WHAT YOU HAVE TO DO - Copy exactly. Begin with the line that contains "The height and width of the screenshot is (987, 1280)." and stop after the last line of the records.

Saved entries
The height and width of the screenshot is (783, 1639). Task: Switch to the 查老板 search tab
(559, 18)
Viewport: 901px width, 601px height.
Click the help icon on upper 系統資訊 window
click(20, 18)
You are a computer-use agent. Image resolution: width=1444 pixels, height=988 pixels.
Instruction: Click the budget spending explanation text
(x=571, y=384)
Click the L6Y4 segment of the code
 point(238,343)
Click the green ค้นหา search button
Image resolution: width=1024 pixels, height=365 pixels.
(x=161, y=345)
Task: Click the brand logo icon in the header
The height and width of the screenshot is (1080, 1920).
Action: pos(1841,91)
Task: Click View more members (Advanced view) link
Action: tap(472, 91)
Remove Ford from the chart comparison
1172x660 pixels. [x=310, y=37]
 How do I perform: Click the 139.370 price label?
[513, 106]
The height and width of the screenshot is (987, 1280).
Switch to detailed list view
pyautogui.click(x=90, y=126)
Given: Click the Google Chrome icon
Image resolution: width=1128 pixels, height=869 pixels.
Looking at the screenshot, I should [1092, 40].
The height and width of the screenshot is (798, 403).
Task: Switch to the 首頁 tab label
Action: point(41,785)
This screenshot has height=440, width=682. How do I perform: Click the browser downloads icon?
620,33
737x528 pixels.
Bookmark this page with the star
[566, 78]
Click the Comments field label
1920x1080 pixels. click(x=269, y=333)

RESPONSE AREA -
The height and width of the screenshot is (987, 1280).
Switch to detailed list view
pyautogui.click(x=90, y=126)
Given: Click the Google Chrome icon
Image resolution: width=1128 pixels, height=869 pixels.
Looking at the screenshot, I should [1092, 40].
The height and width of the screenshot is (798, 403).
Task: Switch to the 首頁 tab label
Action: point(41,785)
This screenshot has height=440, width=682. How do I perform: Click the browser downloads icon?
620,33
737x528 pixels.
Bookmark this page with the star
[566, 78]
Click the Comments field label
1920x1080 pixels. click(x=269, y=333)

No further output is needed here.